Die Kunst des Sterbens: Thriller (German Edition)
Senechal schüttelte mit einer präzisen Bewegung einmal den Kopf. »Er möchte, dass Sie ihn selbst unter die Lupe nehmen. Und herausfinden, was man herausfinden kann.«
»Und dann?«
»Und sollten Sie auf irgendwelche Lügen stoßen, sie richtigstellen.«
»Falls es welche gibt.«
»Die gibt es.« Senechal presste seine schmalen Lippen zu einem Strich zusammen.
Webster dachte einen Augenblick nach. »So einen Auftrag bekommen wir selten.« Er hielt inne, musterte seinen Gast. »Wie schlimm ist es?«
»Wie bitte?«
»Der Schaden. Für Ihren Klienten.«
»Es ist ärgerlich.«
»Denn das wird teuer.«
»Ich weiß«, sagte Senechal erneut mit einem ausdruckslosen Lächeln.
»Wer ist Ihr Klient?«
»Das kann ich nicht sagen.«
»Dann kann ich Ihnen auch nicht helfen.«
Senechal griff nach unten und beförderte seine Aktenmappe auf den Tisch. Dann zog er aus der kleinen Billetttasche seines schwarzen Sakkos einen Schlüssel hervor, schloss die Schnalle auf und nahm einen durchsichtigen Kunststoffordner mit zwei, drei Blättern heraus. Während er die Aktenmappe zur Seite schob, legte er die Unterlagen akkurat vor sich hin.

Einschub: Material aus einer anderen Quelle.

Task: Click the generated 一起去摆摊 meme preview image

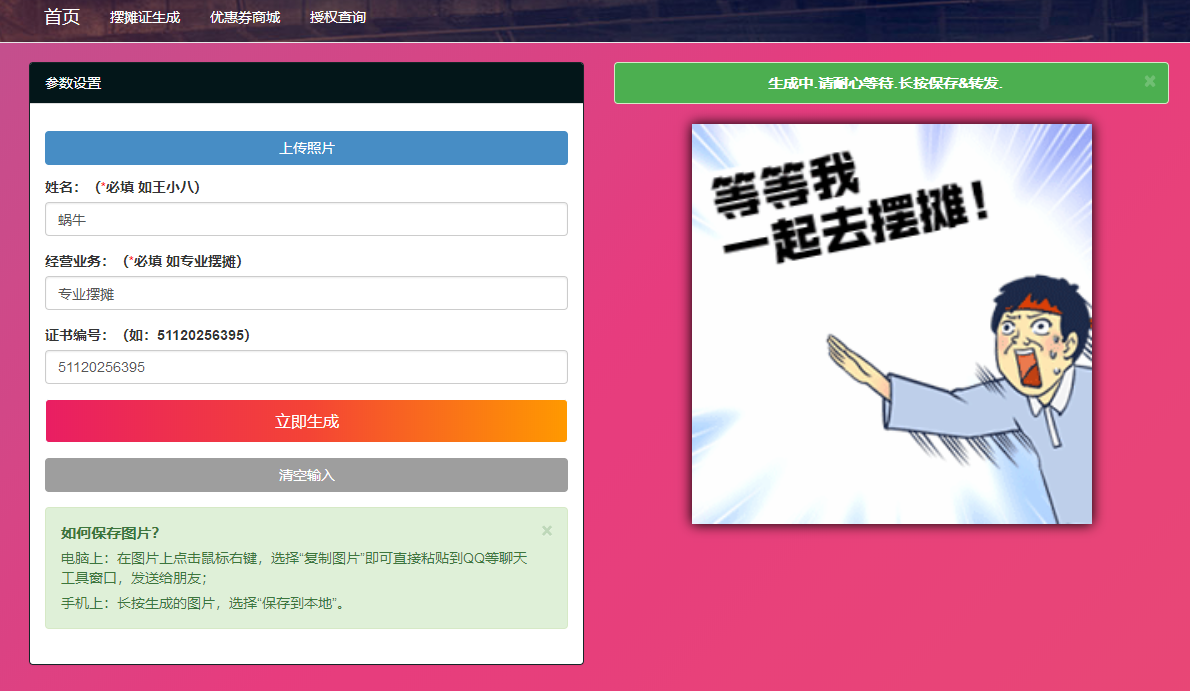Action: point(891,322)
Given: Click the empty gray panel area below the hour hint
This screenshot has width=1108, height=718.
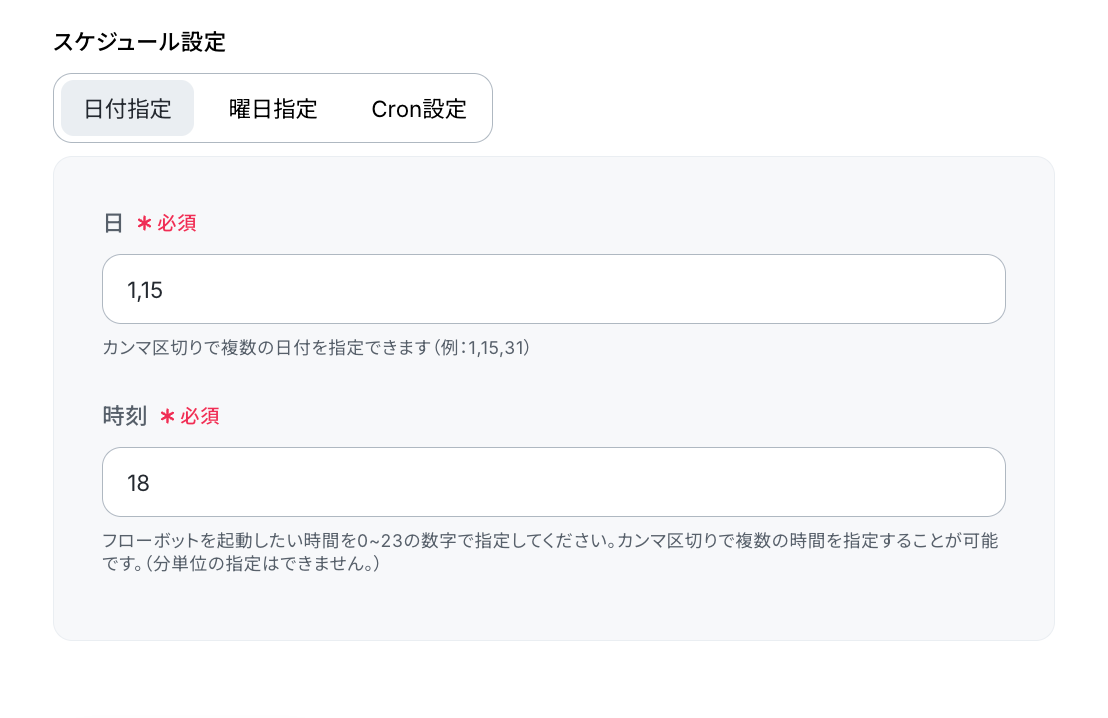Looking at the screenshot, I should click(553, 606).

»Das hier«, sagte er, »ist eine Einverständniserklärung, die ich gerne von Ihnen unterschrieben haben möchte. Damit verpflichten Sie sich, uns ein allgemeines Angebot zu unterbreiten. Sie legen uns dar, wie Sie vorgehen werden und wie viel es kostet. Wenn uns das Angebot überzeugt, werde ich Ihnen sagen, wer mein Klient ist, und wir können die Einzelheiten besprechen. Und in der Zwischenzeit werden Sie niemandem von unserer Unterhaltung erzählen.«
Webster lächelte. »Ich fürchte, so arbeiten wir nicht.«
Senechal rutschte auf seinem Stuhl nach vorne und stützte sich mit den Ellbogen behutsam auf dem Tisch ab.
»Es handelt sich um eine sensible Angelegenheit. Äußerst sensibel. Mein Klient will kein Risiko eingehen, falls uns Ihre Arbeitsweise nicht gefällt.«
»Alles, was Sie in diesem Raum sagen, ist vertraulich. So wie die Tatsache, dass Sie überhaupt hier sind. Aber ich werde nichts unterschreiben, bevor ich weiß, für wen Sie arbeiten.«
Einen Moment lang blickte Senechal verwirrt drein, als wäre er auf einen Widerspruch gestoßen. »Es handelt sich um einen lukrativen Auftrag. Für einen bedeutenden Klienten.«
»Ich gehe gegenüber einem Mann, den ich nicht kenne, keine Verpflichtungen ein.«
Senechal holte zischend Luft, rieb sich das Kinn und wollte etwas sagen, ließ es dann aber doch bleiben. Und während er Webster mit einem Blick zu verstehen gab, wie dumm seine Entscheidung war, stand er auf. »Na schön. Dann wenden wir uns eben an jemand anders. Danke für Ihre Mühe.«
Webster nickte, und in diesem Moment wurde ihm klar, was ihn gestört hatte: Senechals Augen passten nicht zu seinem Gesicht. Irgendwo tief in ihrem Innern, hinter der grauen Iris, loderte, nur allzu lebhaft, eine Leidenschaft, die sein bleicher Körper kaum zurückhalten konnte.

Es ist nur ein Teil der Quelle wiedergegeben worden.